→ **Problem a**
Copy the forum thread about Rosie's kittens word for word, from start to finish.

# Rosie's Babies



## lymorelynn (Oct 4, 2008)

Here we are at last  Hope you like them 
Kitten one - green collar was the first born and had put on 11g overnight
Kitten two - orange collar had put on 21g 
A pair of little piglets with all that milk to themselves 



























But they're still fighting over one nipple!


----------



## Dally Banjo (Oct 22, 2009)

:001_wub::001_wub::001_wub::001_wub: they must be both girls then if they are fighting already :lol:


----------



## claire & the gang (Nov 18, 2010)

Purrrrfect...well worth the wait


----------



## buffie (May 31, 2010)

Well worth the wait.They are little cuties :001_wub:Rosie seems to have taken motherhood in her stride,even if she did think about it for a while


----------



## dagny0823 (Oct 20, 2009)

Well, finally!! They are so cute and do look very chunky. Well done Rosie!

I didn't get to the other thread yet to see when she decided to have them--hope you weren't up alllll night


----------



## MCWillow (Aug 26, 2011)

Well worth waiting for - they are beautiful :001_wub: :001_wub: :001_wub: :001_wub:


----------



## Iheartcats (Aug 25, 2011)

So adorabubble :001_wub::001_wub::001_wub::001_wub::001_wub: Love those cute little collars too!


----------



## marleyboo (Oct 24, 2011)

oh theyre so adoreable! tell mummy she looks just beautiful youd have never known shed just given birth! xxx


----------



## carly87 (Feb 11, 2011)

Typical! My three all fought over each other's nipples. Always wanted the one that brother or sister had got hold of, even if the same brother or sister had just given another one up for you a second before!

Congratulations to you.

→ **Supplied material**
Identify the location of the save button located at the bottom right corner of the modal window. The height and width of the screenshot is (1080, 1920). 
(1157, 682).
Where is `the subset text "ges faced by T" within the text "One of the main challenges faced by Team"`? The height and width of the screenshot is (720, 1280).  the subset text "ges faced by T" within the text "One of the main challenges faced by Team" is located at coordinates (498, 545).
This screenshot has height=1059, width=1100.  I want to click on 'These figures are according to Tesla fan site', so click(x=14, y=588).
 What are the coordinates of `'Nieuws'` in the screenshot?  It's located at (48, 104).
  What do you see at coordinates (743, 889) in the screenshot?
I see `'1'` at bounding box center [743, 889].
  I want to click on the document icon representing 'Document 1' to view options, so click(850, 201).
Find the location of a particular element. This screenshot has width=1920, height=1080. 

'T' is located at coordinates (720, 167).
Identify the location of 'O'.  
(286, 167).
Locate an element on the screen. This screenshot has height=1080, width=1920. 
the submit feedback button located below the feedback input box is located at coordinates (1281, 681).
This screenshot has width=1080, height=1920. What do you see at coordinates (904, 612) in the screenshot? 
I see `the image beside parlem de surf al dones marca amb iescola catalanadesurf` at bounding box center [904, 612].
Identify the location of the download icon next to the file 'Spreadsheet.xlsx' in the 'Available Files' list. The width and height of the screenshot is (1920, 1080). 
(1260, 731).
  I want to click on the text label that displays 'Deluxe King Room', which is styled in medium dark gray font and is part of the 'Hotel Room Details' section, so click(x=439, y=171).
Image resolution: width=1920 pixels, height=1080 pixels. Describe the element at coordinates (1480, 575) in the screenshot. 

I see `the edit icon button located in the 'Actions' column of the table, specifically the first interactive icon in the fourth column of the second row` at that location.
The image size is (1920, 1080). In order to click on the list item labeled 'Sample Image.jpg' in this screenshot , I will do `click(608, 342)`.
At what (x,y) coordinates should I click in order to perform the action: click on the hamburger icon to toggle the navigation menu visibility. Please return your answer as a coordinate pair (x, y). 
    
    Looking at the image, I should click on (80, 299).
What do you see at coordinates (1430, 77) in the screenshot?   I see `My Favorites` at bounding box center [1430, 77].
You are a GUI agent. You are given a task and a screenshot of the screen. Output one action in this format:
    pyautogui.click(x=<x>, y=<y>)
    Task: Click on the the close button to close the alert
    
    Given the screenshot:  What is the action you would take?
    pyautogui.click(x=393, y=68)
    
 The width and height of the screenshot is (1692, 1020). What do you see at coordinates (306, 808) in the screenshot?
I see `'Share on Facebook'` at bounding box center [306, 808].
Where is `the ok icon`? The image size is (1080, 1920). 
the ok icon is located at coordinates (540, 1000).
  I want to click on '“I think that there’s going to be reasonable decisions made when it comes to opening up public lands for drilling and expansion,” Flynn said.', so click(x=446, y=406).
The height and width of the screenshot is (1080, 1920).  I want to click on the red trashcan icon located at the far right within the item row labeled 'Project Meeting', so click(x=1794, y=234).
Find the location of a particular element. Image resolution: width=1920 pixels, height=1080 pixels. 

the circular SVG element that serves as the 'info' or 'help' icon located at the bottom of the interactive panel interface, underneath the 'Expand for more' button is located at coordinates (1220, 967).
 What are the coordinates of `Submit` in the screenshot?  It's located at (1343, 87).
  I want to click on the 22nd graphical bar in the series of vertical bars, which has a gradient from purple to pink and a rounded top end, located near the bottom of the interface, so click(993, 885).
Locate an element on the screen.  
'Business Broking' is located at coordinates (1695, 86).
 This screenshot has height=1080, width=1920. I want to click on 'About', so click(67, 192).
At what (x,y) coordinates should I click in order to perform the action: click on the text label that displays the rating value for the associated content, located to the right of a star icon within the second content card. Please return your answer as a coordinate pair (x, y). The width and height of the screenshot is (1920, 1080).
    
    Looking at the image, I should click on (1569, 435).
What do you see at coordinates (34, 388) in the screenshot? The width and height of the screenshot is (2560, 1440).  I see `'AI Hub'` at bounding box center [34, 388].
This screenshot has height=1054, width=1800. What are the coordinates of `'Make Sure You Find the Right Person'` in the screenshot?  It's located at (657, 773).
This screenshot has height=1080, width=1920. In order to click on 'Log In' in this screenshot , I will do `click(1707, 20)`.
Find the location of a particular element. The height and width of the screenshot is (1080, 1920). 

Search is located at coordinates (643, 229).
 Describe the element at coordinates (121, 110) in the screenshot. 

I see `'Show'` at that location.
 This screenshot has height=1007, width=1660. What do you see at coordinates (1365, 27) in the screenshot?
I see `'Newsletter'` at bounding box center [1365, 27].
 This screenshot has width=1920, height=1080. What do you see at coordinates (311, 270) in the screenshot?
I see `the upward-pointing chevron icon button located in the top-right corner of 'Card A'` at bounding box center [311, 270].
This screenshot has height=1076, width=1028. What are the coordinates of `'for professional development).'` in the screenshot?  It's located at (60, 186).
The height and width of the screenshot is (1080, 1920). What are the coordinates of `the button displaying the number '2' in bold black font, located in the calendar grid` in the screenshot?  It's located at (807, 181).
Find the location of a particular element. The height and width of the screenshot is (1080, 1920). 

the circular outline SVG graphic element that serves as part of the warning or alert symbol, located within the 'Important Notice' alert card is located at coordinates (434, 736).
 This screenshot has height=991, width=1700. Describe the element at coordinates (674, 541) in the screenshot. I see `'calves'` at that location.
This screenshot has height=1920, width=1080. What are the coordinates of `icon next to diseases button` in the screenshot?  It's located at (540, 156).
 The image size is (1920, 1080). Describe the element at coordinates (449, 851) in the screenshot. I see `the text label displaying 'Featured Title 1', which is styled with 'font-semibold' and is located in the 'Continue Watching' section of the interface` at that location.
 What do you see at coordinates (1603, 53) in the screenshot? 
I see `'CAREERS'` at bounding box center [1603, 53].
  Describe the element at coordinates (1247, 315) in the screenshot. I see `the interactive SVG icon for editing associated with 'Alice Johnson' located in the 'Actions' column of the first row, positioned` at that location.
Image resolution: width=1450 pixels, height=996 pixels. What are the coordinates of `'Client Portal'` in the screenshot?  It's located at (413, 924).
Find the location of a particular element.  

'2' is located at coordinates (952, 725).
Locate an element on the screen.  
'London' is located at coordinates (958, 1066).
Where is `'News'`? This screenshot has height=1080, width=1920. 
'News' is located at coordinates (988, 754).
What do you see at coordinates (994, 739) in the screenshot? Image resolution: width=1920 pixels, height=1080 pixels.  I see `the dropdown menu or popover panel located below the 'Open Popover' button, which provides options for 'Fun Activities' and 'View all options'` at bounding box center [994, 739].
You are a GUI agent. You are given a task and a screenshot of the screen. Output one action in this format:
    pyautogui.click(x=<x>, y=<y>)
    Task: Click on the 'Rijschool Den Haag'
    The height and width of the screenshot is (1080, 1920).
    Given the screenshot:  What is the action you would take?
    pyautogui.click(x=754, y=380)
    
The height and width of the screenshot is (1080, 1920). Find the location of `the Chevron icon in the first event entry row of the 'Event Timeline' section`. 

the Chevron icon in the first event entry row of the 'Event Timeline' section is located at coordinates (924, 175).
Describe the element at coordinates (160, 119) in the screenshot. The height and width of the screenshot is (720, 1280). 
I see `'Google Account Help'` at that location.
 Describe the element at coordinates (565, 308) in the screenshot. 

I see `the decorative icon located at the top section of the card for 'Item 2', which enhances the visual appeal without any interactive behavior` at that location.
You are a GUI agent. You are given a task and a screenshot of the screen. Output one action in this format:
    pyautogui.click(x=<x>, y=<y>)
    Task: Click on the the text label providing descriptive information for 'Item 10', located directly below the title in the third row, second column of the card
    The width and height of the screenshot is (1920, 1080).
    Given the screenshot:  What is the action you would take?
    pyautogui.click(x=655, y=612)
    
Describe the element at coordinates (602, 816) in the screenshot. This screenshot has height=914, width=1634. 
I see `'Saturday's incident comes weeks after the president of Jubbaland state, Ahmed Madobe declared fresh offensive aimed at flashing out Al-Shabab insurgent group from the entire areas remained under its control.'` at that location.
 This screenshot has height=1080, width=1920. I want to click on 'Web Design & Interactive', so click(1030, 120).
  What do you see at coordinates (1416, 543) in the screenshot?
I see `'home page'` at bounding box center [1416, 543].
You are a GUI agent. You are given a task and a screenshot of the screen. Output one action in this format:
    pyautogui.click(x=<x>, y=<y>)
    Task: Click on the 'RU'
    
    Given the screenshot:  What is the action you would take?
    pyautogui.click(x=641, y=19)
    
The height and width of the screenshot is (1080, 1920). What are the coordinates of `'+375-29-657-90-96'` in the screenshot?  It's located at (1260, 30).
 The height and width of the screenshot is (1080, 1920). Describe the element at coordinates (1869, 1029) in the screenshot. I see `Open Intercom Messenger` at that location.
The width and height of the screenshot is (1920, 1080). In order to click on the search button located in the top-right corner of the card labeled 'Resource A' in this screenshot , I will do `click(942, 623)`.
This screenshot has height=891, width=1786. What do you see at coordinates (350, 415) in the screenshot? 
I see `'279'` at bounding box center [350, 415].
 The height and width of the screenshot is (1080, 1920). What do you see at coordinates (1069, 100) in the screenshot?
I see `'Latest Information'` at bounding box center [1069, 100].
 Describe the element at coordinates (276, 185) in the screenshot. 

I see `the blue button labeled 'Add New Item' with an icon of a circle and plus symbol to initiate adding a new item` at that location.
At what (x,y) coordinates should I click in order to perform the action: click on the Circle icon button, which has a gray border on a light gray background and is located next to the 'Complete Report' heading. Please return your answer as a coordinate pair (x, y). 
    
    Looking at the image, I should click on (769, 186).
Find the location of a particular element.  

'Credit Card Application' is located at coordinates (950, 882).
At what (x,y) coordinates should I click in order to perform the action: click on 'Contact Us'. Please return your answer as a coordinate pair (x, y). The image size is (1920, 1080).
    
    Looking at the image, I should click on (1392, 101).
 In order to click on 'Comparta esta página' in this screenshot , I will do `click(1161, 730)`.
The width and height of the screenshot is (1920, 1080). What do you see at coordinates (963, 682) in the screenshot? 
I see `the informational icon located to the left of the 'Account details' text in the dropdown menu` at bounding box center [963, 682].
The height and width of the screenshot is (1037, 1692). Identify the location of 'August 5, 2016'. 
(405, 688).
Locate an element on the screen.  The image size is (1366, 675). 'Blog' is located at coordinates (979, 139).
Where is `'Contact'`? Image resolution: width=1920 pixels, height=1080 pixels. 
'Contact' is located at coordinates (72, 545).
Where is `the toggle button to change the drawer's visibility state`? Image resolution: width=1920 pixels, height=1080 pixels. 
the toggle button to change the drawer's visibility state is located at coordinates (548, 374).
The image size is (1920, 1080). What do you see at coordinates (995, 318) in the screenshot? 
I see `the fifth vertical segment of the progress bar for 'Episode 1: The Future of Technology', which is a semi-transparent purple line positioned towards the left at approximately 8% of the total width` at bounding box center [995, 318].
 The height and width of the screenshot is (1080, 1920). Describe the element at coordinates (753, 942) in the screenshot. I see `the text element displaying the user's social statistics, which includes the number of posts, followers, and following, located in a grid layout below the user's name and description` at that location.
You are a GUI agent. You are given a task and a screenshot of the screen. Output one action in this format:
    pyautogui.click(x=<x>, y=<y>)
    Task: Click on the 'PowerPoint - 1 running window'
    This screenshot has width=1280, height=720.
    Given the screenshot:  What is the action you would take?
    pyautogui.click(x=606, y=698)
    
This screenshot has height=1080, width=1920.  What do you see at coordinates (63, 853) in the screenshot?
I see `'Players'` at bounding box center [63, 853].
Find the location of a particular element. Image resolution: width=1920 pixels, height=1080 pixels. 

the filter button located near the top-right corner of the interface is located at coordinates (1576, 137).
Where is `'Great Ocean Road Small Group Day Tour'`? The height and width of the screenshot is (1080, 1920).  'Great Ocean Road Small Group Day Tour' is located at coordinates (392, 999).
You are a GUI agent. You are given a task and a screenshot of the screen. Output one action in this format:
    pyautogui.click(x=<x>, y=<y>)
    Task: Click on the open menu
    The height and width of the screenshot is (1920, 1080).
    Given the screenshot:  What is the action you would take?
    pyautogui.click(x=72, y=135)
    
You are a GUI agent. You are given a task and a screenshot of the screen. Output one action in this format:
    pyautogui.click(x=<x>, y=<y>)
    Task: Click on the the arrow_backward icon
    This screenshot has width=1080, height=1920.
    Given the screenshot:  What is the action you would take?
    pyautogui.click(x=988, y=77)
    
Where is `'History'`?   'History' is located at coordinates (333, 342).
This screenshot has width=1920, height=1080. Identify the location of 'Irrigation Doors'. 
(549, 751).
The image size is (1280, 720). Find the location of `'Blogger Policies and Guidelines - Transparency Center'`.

→ **Problem b**
Write out the entries from the very first line through the line holding "I want to click on the document", inclusive, with no changes.

→ **Task output a**
# Rosie's Babies



## lymorelynn (Oct 4, 2008)

Here we are at last  Hope you like them 
Kitten one - green collar was the first born and had put on 11g overnight
Kitten two - orange collar had put on 21g 
A pair of little piglets with all that milk to themselves 



























But they're still fighting over one nipple!


----------



## Dally Banjo (Oct 22, 2009)

:001_wub::001_wub::001_wub::001_wub: they must be both girls then if they are fighting already :lol:


----------



## claire & the gang (Nov 18, 2010)

Purrrrfect...well worth the wait


----------



## buffie (May 31, 2010)

Well worth the wait.They are little cuties :001_wub:Rosie seems to have taken motherhood in her stride,even if she did think about it for a while


----------



## dagny0823 (Oct 20, 2009)

Well, finally!! They are so cute and do look very chunky. Well done Rosie!

I didn't get to the other thread yet to see when she decided to have them--hope you weren't up alllll night


----------



## MCWillow (Aug 26, 2011)

Well worth waiting for - they are beautiful :001_wub: :001_wub: :001_wub: :001_wub:


----------



## Iheartcats (Aug 25, 2011)

So adorabubble :001_wub::001_wub::001_wub::001_wub::001_wub: Love those cute little collars too!


----------



## marleyboo (Oct 24, 2011)

oh theyre so adoreable! tell mummy she looks just beautiful youd have never known shed just given birth! xxx


----------



## carly87 (Feb 11, 2011)

Typical! My three all fought over each other's nipples. Always wanted the one that brother or sister had got hold of, even if the same brother or sister had just given another one up for you a second before!

Congratulations to you.

→ **Task output b**
Identify the location of the save button located at the bottom right corner of the modal window. The height and width of the screenshot is (1080, 1920). 
(1157, 682).
Where is `the subset text "ges faced by T" within the text "One of the main challenges faced by Team"`? The height and width of the screenshot is (720, 1280).  the subset text "ges faced by T" within the text "One of the main challenges faced by Team" is located at coordinates (498, 545).
This screenshot has height=1059, width=1100.  I want to click on 'These figures are according to Tesla fan site', so click(x=14, y=588).
 What are the coordinates of `'Nieuws'` in the screenshot?  It's located at (48, 104).
  What do you see at coordinates (743, 889) in the screenshot?
I see `'1'` at bounding box center [743, 889].
  I want to click on the document icon representing 'Document 1' to view options, so click(850, 201).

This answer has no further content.